* [WORK REQUEST]:
Find the line that contains "Task: Click the bull icon beside 72%". Then set down that line and all the lines after it, to the end of the records, exactly and with nothing added.

Records from a data source:
########################################
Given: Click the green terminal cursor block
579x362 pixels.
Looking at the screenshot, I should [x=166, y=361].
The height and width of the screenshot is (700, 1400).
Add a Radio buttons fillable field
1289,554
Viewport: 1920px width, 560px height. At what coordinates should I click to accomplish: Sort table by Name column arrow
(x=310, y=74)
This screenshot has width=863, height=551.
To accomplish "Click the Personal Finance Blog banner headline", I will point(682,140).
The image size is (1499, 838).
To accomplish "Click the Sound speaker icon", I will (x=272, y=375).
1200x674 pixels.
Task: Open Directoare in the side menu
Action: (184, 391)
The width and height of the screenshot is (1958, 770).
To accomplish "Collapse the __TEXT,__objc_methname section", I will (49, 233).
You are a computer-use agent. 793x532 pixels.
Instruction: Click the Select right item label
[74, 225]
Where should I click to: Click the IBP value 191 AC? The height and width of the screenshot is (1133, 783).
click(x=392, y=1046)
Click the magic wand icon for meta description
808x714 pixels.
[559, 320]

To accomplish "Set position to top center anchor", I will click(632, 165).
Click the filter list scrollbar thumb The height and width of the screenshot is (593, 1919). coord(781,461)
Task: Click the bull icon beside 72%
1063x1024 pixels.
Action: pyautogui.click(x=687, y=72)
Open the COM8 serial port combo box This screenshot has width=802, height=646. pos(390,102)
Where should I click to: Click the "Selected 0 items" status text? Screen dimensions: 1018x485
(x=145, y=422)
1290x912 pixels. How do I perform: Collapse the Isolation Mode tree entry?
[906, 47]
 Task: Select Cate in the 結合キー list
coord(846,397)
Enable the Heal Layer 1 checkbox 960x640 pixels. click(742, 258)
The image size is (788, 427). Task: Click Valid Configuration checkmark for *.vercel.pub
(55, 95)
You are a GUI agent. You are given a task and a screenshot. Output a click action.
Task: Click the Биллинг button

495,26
########################################
* [ANSWER BOX]:
Task: Click the bull icon beside 72%
1063x1024 pixels.
Action: pyautogui.click(x=687, y=72)
Open the COM8 serial port combo box This screenshot has width=802, height=646. pos(390,102)
Where should I click to: Click the "Selected 0 items" status text? Screen dimensions: 1018x485
(x=145, y=422)
1290x912 pixels. How do I perform: Collapse the Isolation Mode tree entry?
[906, 47]
 Task: Select Cate in the 結合キー list
coord(846,397)
Enable the Heal Layer 1 checkbox 960x640 pixels. click(742, 258)
The image size is (788, 427). Task: Click Valid Configuration checkmark for *.vercel.pub
(55, 95)
You are a GUI agent. You are given a task and a screenshot. Output a click action.
Task: Click the Биллинг button

495,26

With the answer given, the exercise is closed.